Arap Baharı'nın ortamından etkilenen roman İslami bir coğrafyanın realitesi ile İslami mitolojiyi birleştirerek ve bu coğrafyanın sosyal değerleriyle uyumlu bir hikayeyi dağılmadan tamamlama konusunda başarılı. Bunu sonradan müslüman olan Amerikalı kadın bir yazarın kaleminden okumak da tarihin ayrı bir cilvesi olsa gerek. Ancak kurgusal sorunlar hiç yok da değil. Başka bir hacker Yenibölge'nin ki kendisi de ultra zengin bir prenstir ne gibi motiflerle muhalefete geçtiğini anlayabilirim bir dereceye kadar ama korkak ürkek kimliğiyle şimdi burada anlatmayarak spoiler vermekten kaçınacağım hayati yardımı niye yapar, bu havada kalan bir soru. Diğer nokta da deus ex machina olgusunun yani her şey karmakarışıkken, sallıyorum herhangi bir kurguda arkadaşlar açlıktan geberiyorken, Mısır'dan zengin bir akrabanın miras bırakması gibi ani ve saçma yada saçma ve ani yazar müdahalesinin göze sokulurcasına romanda ve yahut tiyatro oyununda ve yahut sinemada kısaca herhangi bir yazılı metinde yer alması beni mutsuz ettiği gerçeği. "Söylesene bana bir Sila'yı tanıdığını daha önceden neden söylemedin?
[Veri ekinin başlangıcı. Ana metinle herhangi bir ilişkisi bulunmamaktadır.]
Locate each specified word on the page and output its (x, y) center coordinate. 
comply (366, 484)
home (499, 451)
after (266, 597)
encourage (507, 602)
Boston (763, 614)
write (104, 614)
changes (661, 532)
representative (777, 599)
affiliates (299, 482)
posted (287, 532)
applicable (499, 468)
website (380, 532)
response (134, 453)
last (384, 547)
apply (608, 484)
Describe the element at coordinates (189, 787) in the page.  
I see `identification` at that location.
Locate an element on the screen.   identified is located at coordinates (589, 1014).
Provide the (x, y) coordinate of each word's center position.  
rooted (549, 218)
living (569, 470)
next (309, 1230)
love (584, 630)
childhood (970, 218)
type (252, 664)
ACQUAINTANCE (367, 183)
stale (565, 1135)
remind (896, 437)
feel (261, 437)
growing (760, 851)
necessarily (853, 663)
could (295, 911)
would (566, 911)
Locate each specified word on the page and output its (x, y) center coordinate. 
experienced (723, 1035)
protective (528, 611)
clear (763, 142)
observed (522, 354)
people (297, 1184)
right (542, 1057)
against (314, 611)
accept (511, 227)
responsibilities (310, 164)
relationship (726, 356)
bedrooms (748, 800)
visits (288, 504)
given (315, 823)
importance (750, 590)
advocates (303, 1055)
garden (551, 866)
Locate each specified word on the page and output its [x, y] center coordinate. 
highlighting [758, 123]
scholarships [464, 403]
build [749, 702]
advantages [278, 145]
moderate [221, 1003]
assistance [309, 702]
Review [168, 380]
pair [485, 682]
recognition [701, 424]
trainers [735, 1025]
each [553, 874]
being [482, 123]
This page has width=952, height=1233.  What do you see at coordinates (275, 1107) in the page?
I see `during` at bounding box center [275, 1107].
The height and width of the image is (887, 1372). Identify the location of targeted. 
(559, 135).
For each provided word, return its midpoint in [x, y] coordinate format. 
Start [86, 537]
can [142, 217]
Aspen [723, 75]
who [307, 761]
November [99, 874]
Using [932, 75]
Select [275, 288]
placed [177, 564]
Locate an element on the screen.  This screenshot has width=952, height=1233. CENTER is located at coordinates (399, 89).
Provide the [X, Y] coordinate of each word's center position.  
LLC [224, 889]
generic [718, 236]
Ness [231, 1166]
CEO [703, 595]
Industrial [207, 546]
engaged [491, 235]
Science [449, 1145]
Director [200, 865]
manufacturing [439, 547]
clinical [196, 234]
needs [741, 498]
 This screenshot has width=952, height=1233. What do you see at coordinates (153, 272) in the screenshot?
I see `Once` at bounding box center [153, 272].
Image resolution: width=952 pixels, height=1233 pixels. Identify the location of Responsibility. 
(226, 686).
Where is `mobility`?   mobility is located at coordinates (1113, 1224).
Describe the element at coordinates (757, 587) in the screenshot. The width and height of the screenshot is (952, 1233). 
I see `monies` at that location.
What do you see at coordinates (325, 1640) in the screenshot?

Öyleyse puff puff gerilmeye gerek yok mutlu son" Okuyan anladı.

1 Eylül 2018 Cumartesi

Kesmeşeker - Aşk Ve Para (1993)

Şu an soundu eski gelse de kulağa benim gibi eski kafaların nostalji niyetiyle dinlerken bayram edeceği bir çalışma. Hoş, doksanlarda çocuktum, Kadıköy'ün Taksim'in barlarına yaşım yetmezdi ama bu albümü dinlerken klask rock ile bar grupların tarzının tam da belli bir dönem İstanbul'un ruhunu yansıtır şekilde birleştirmesi keyfe turbo boost etkisi katıyor. Çünkü işin içinde samimiyet diye bir şey katmışlar. Kesmeşeker'de vokal harmonilerin benzer şekilde kullanılması sorunu da bu kayıtta çeşitlilik sağlanarak alt edilmiş görünüyor kısmen. Gerçekten Özleyince, Aşk ve Para, Ekmeğin Emrindeyim gibi klasikleri içerir. Yanında bira ile iyi gider, ama patlamış mısır değil kuruyemiş olacak.